Find and copy each line of the records where the string "window" shows up.

[Data items]
┌────────
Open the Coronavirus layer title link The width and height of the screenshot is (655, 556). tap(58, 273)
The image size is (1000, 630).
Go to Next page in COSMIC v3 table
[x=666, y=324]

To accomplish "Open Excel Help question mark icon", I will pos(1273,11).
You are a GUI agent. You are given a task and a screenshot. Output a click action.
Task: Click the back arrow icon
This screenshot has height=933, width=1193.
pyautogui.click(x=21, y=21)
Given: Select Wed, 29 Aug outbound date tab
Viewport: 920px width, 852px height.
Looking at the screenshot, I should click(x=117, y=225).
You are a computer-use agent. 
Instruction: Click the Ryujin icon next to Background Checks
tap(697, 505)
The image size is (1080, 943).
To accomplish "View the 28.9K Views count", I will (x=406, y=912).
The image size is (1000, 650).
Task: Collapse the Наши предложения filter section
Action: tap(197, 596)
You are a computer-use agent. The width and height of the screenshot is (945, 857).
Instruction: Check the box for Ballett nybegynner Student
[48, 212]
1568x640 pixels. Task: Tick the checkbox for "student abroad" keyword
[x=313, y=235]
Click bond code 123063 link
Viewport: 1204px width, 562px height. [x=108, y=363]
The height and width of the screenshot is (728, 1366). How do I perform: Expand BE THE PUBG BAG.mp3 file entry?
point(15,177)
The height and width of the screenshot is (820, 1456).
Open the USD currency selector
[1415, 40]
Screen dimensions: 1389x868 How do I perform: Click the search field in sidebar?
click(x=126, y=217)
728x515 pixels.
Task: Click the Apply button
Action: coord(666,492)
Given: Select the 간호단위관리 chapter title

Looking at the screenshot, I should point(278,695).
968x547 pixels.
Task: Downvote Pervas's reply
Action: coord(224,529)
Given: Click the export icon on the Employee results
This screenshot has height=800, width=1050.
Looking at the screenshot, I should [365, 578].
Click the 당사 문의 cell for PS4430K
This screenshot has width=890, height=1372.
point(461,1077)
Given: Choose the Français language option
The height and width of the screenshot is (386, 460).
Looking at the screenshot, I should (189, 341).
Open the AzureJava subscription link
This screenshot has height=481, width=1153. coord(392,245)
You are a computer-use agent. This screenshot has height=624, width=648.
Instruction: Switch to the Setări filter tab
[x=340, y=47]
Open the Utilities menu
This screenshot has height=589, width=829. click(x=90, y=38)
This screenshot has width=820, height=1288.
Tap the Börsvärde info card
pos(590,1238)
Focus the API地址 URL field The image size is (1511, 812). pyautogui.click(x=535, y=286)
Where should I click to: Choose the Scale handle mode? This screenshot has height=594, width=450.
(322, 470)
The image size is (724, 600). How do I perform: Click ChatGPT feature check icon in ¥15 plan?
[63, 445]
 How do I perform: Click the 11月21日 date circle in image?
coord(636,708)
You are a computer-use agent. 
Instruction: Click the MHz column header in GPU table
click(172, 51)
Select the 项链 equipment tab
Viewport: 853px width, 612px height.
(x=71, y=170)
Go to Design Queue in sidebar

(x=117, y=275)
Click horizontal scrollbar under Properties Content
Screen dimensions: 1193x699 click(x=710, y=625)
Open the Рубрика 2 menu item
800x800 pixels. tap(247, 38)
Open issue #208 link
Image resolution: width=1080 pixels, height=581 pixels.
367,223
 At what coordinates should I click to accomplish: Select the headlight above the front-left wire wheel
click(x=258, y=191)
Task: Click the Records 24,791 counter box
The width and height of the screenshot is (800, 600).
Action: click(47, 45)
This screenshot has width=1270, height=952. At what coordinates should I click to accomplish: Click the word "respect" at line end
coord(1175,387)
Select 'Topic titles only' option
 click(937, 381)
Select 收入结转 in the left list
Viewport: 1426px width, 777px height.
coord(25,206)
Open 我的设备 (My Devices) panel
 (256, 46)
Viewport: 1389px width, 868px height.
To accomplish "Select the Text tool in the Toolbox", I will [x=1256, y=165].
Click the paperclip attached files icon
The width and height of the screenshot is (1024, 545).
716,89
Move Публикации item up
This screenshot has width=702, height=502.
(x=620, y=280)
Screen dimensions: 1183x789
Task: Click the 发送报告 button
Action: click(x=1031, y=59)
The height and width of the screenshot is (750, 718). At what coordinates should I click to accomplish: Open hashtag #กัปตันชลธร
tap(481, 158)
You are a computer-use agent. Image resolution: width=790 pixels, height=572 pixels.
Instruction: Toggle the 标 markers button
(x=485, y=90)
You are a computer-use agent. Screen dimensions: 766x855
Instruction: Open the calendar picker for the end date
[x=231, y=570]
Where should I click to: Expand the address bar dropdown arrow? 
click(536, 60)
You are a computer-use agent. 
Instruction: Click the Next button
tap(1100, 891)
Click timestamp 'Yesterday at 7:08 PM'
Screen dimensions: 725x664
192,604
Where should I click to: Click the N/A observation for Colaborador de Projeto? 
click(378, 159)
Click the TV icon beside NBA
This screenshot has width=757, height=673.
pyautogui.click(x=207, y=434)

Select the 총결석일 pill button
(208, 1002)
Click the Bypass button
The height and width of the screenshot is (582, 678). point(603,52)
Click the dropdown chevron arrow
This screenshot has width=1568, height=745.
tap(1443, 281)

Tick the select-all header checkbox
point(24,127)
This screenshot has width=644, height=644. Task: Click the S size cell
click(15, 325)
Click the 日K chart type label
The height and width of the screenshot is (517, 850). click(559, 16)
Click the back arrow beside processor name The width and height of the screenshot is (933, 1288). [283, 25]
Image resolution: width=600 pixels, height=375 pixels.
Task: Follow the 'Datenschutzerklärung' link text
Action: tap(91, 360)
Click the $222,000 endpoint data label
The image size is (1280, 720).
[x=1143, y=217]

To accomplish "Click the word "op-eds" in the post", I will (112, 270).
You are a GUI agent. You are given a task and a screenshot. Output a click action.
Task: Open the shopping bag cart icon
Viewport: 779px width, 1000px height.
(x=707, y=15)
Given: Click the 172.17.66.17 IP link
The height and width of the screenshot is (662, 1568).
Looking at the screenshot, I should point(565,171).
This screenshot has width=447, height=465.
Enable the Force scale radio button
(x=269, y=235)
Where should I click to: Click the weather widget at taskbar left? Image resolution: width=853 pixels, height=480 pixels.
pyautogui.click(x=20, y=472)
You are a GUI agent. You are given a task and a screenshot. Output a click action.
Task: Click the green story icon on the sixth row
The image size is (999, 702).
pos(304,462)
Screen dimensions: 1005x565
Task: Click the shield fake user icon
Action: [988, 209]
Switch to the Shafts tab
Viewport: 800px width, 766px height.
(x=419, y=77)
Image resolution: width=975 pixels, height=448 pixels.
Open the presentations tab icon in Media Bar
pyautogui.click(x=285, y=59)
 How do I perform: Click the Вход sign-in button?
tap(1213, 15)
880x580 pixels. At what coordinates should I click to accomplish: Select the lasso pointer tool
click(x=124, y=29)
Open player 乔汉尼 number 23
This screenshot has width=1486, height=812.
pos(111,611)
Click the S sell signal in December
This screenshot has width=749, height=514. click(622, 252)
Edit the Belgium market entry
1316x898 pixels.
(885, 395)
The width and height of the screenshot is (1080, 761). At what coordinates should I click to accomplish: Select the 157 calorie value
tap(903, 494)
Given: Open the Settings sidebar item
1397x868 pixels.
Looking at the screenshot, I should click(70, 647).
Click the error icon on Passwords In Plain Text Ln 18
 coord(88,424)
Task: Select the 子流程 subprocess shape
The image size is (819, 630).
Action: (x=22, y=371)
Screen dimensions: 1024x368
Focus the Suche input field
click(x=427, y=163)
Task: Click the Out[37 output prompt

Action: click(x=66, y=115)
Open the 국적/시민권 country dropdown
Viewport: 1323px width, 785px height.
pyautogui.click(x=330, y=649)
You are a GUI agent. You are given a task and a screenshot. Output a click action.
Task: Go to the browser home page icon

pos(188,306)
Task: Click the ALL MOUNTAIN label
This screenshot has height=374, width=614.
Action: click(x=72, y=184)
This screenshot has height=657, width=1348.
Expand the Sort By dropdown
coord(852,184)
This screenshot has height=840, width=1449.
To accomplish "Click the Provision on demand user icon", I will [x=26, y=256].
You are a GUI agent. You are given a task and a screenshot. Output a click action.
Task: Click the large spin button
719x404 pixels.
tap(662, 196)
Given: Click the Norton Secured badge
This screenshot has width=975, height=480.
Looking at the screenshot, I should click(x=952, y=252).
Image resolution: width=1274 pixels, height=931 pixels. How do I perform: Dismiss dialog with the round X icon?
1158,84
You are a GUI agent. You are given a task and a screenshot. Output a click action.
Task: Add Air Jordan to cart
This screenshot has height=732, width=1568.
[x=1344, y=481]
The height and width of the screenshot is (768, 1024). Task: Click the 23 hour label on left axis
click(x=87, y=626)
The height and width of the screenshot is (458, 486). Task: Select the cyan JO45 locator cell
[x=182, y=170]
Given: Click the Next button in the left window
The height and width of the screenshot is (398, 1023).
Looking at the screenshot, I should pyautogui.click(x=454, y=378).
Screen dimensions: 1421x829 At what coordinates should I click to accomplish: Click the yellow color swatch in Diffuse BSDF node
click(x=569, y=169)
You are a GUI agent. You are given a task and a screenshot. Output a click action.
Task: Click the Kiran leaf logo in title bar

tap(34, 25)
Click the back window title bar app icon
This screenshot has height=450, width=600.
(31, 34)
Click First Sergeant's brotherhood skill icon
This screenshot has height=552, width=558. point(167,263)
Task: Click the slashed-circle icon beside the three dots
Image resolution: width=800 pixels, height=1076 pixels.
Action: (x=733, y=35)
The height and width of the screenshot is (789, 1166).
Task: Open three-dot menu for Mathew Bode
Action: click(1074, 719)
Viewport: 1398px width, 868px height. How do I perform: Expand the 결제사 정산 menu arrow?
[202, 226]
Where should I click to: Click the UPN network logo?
└────────
**Answer to this problem:**
Given: Click the Next button in the left window
Click the back window title bar app icon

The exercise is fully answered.